David Urwyler ne s'exprime en revanche pas sur l'idée de soutenir financièrement les intermédiaires en vue d'adoption. En revanche, il relève «que, au moment où les intermédiaires ne suivent plus, chacun, que quelques cas par année, la situation actuelle commanderait surtout qu'ils regroupent leurs forces. L'Allemagne ne compte que douze intermédiaires pour un pays qui est dix fois plus grand et ces intermédiaires rencontrent des problèmes similaires.» Il relativise aussi l'importance des adoptions effectuées dans des pays non parties à la Convention de La Haye et sans intermédiaires: «Elles représentent moins d'un quart de toutes les adoptions internationales. Jusqu'ici, nous n'avons pas la preuve que de telles adoptions entraînent davantage d'abus. Les structures pour protéger les enfants ne sont pas forcément plus fiables dans les Etats qui ont ratifié la Convention de La Haye. Il faut aussi relever que les pays ayant les structures d'encadrement les plus faibles sont aussi ceux où les enfants ont potentiellement le plus besoin de profiter de l'adoption internationale.»

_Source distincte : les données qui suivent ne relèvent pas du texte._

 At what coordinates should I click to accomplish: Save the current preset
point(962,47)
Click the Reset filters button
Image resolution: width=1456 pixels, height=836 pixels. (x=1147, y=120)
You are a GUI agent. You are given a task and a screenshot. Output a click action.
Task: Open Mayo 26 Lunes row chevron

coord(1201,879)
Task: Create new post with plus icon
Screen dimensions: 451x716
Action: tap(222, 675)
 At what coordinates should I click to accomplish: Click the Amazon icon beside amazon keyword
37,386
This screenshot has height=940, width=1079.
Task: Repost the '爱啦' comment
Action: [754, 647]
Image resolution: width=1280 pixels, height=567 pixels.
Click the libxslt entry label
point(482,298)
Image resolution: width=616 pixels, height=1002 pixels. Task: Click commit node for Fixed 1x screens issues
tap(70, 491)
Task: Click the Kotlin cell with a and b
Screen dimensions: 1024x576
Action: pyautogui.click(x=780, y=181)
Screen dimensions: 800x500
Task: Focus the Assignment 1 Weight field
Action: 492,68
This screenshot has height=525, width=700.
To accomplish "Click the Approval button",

Réforme de l'âge des adoptants
Cette année encore, le Conseil fédéral devrait présenter un projet de réforme de l'âge des adoptants qui tienne compte des critiques émises par le Conseil national. Les couples ne peuvent actuellement déposer une demande qu'après avoir atteint 35 ans ou cinq ans de mariage. «Même si la Suisse n'est pas partie à ce texte, on peut partir du principe que la Suisse s'alignera sur les conditions prévues par la Convention européenne du Conseil de l'Europe en matière d'adoption des enfants, qui prévoit, à son art. 9, un âge minimum compris entre 18 et 30 ans. Je doute cependant que cela n'augmente sensiblement le nombre de dossiers proposés, qui émanent en général de parents déjà plus âgés», conclut David Urwyler.